Sep. 14 2011 11:20 AM
tom from astoria

Im amazed at how the discussion of poverty and jobs is not broadened out to the global picture: it's the responsibility of the press to report on BOTH fronts. How many jobs were created in China versus US last month? How is the poverty index in CHINA going these days? How many US firms created jobs in China and elsewhere last month? The exec's at coprporations have two lists on their desks--cost of manufacturing over here versus over there. THe press should keep up with them and open up the reporting to our global reality. It matters.

Sep. 14 2011 11:19 AM
Brenda from NYC

With all due respect to the 25 year old caller. "Buying an engagement ring" is not only a necessity but it is a relatively recent and contrived convention. Part of the disservice we have provided her generation is giving them an unrealistic sense of entitlement and expectation. Being in my 40s, and being raised by frugal parents who did not indulge, I have far less anxiety about my current financial situation. I feel for our recent college grads.

Sep. 14 2011 11:18 AM
Jack from Brooklyn

$22k for a family of blows me away everytime I hear it. How does a person, let alone a family, live on that amt. Rent alone can take half of that away.

Sep. 14 2011 11:18 AM
M. L. from Westchester Co., NY

I read about this distinction somewhere, I wish I remember who made it originally. But I'd be fooling myself if I said I were "poor," although I'm only working part time with no health insurance or other benefits, living in the basement apartment of a friend's parents' house. More accurately, I'm "broke," as so many of my friends are.
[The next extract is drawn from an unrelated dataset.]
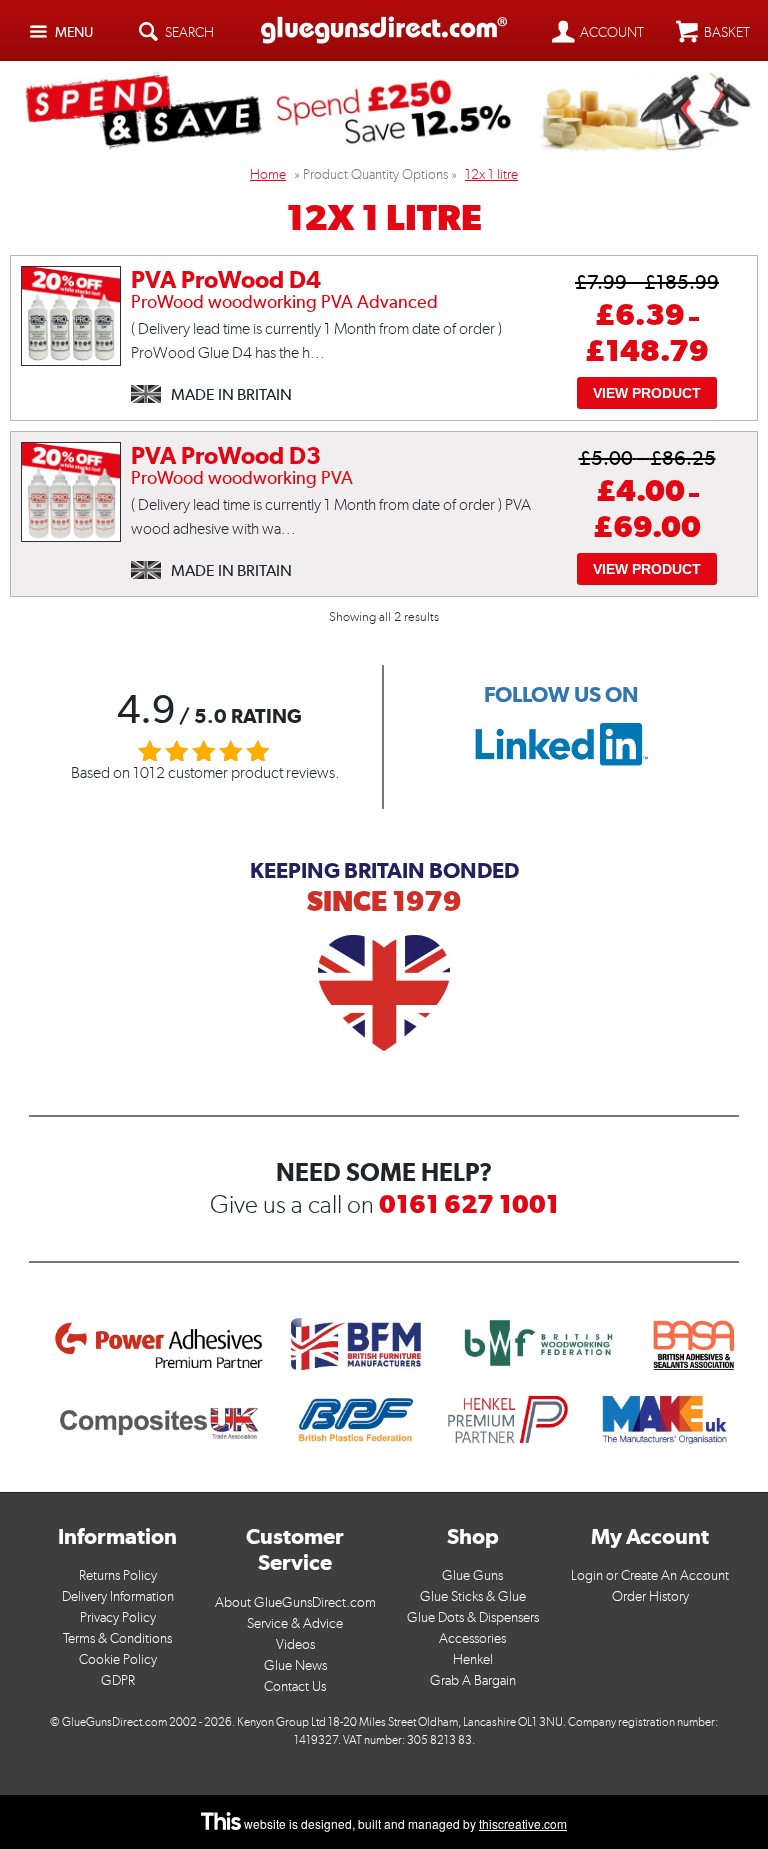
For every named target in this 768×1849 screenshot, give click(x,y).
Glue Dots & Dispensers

Many of us have graduate degrees, but we're in low-paying jobs in publishing or at non-profits. However, we're fortunate to have a safety net in our middle- and upper-middle-class parents, who help us out financially when they can.

Sep. 14 2011 11:17 AM
Joe from Staten Island

I am not living below the 22k family of four poverty line, however I will never be able to provide for my family the way my father did as a NYC cop in the 60's and 70's. I make more than twice he did and I have only on child. Each year it gets worse and worse.
There is no point in leaving NYC becuase my industry (television) is centered here and in other expensive cities.

Sep. 14 2011 11:16 AM
jgarbuz from Queens

We must distinguish between some "poverty level," which is a subjective and relative demarcation line, versus "subsistance level" below which people starve to death, as in present day Somalia.